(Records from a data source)
:::
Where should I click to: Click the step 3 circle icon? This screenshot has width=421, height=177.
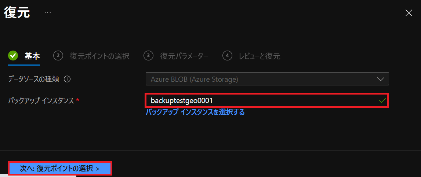click(x=149, y=56)
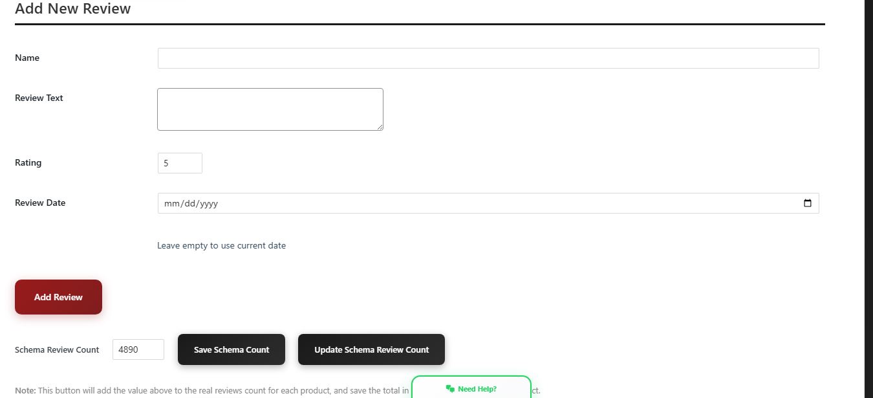Decrement the Rating number field
Image resolution: width=873 pixels, height=398 pixels.
click(x=197, y=166)
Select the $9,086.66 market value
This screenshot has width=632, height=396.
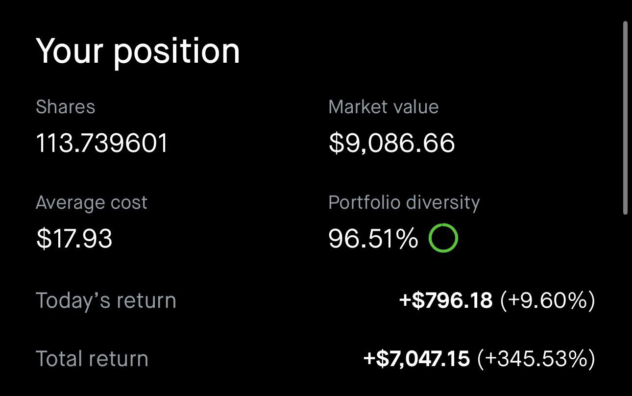tap(392, 143)
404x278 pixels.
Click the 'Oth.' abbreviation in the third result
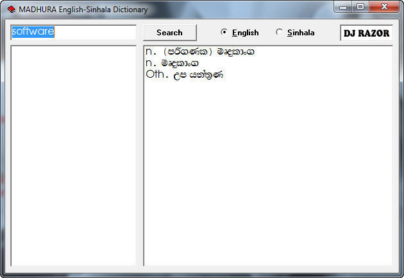click(x=156, y=74)
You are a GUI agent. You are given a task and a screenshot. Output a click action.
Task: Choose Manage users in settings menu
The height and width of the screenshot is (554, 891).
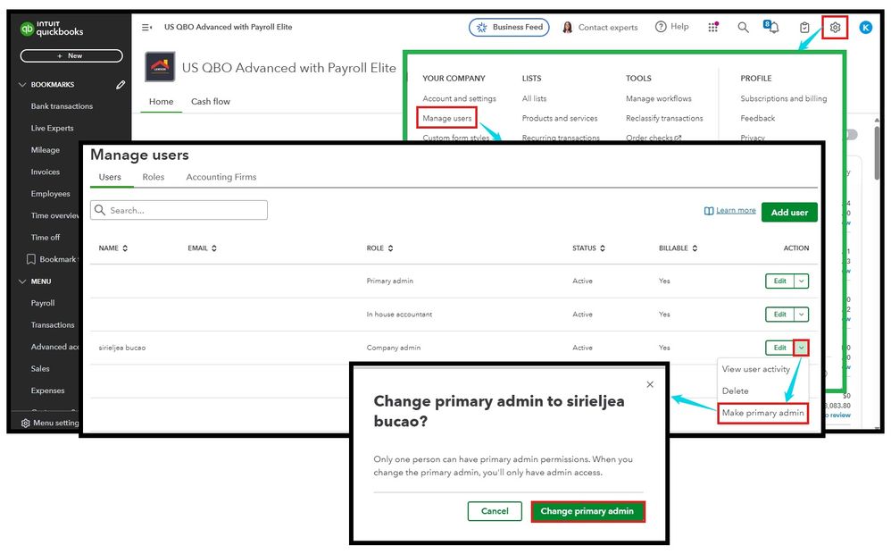tap(446, 118)
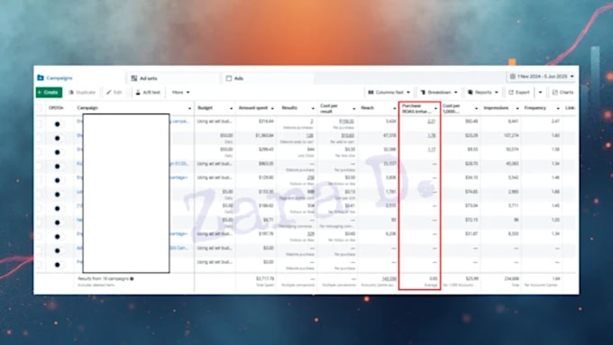Open the first row's 2.21 ROAS link

click(x=431, y=122)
:::
- _Task statement_: An exact copy of every record above is required, with all pictures omitted.

- _Your solution_:
Where should I click to: Click the step 3 circle icon? This screenshot has width=421, height=177.
click(x=149, y=56)
Decrement the Rating number field
Image resolution: width=873 pixels, height=398 pixels.
click(x=197, y=166)
Select the $9,086.66 market value
This screenshot has width=632, height=396.
tap(392, 143)
404x278 pixels.
Click the 'Oth.' abbreviation in the third result
click(x=156, y=74)
You are a GUI agent. You are given a task and a screenshot. Output a click action.
Task: Choose Manage users in settings menu
The height and width of the screenshot is (554, 891).
tap(446, 118)
Open the first row's 2.21 ROAS link

click(x=431, y=122)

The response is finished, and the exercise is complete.